Use Counts for tensor bounds and Flags for per-detection validity. Status-aware consumers should ignore invalid detections before summarizing RCS, RadialVelocityMs, or timing channels.
Interpretation Notes
Coordinates can be Cartesian or spherical. Check the authored coordinate type before treating components as XYZ.
RCS is in dBsm. Min/max summaries are often more useful than printing a single value because detections can span materials, geometry, and noise.
RadialVelocityMs is signed Doppler velocity. In the public radar example, the cube moving toward the sensor produces negative values.
TimeOffsetNs lets consumers reason about detection timing within a scan, especially when combining radar output with motion.
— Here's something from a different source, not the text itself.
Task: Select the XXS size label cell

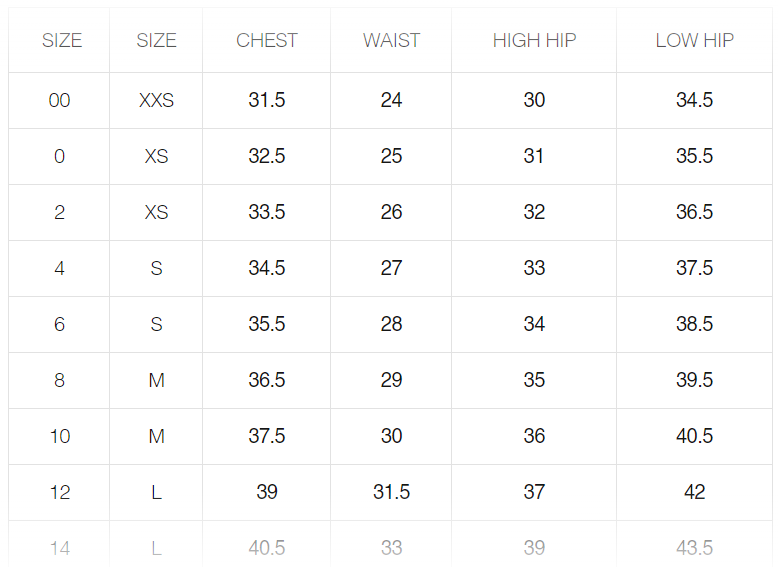Action: [x=156, y=101]
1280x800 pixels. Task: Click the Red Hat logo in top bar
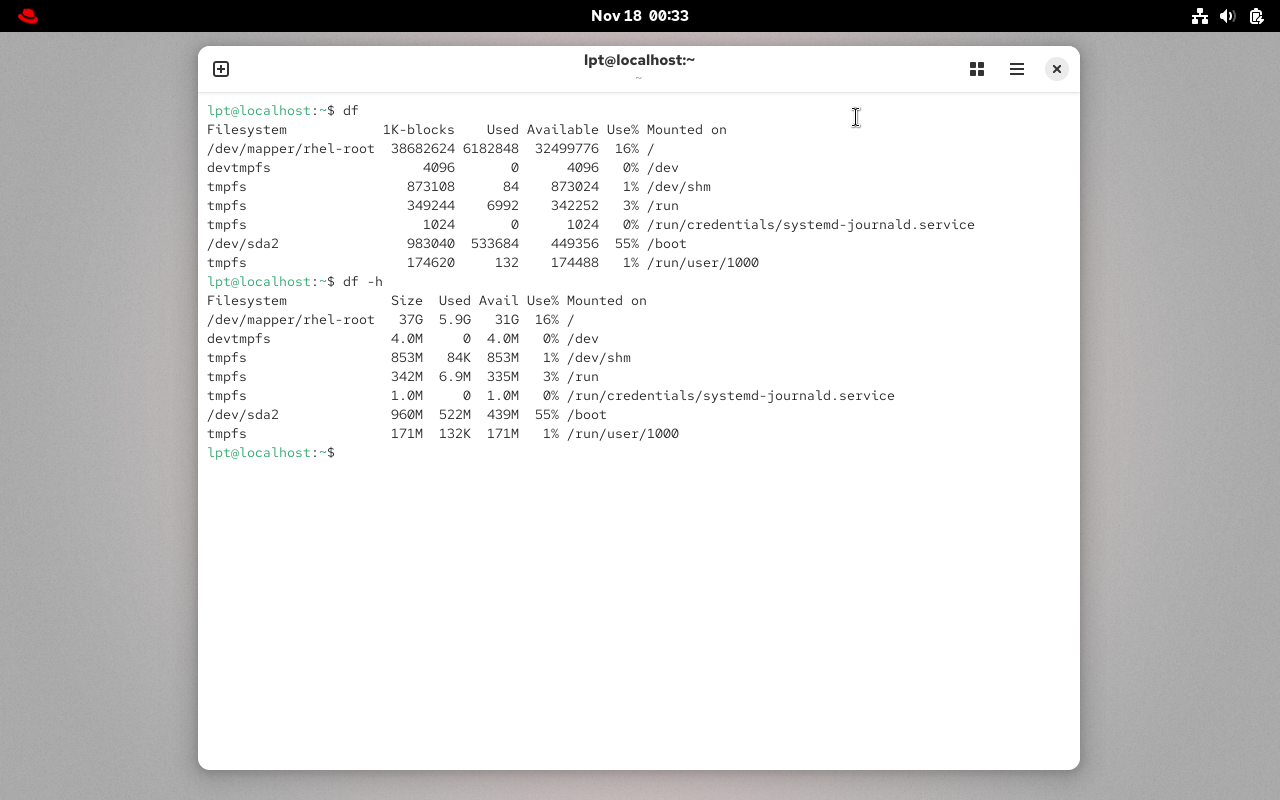(28, 16)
Flags should be used when an application needs status-aware filtering. Counts still defines the delivered tensor range.
Visualization
Source: examples/python/sensors/radar/main.py snippet radial-velocity-colors
Source: examples/python/sensors/radar/main.py snippet log-radar-points
Coloring by signed RadialVelocityMs is a useful default: one color for approaching detections, another for receding detections, and a neutral color near zero. Color by RCS when the goal is material or detectability inspection.
Related Skills
reading-sensor-pointclouds for mapping and slicing composite PointCloud tensors.
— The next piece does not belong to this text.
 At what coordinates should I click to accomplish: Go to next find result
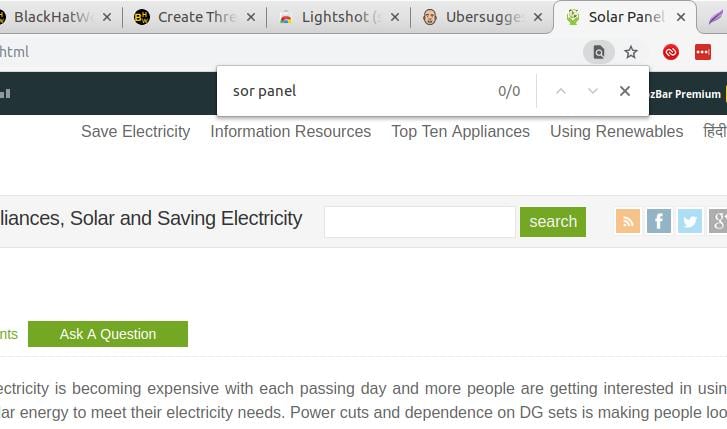[x=593, y=91]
configuring-radar-sensors for authoring radar output channels.
nonvisual-materials for material labels that influence radar return behavior.
Troubleshooting
- If source snippets do not cover the requested variant, add or update a focused docs test or example before documenting the new pattern.
- If behavior differs between Python and C/C++, prefer the language-specific snippet and call out the difference explicitly.
References
- Use the
> **Source:** directives in this skill to locate tested snippets before reusing API patterns.
- Keep related skills, docs, and snippets synchronized when changing the workflow.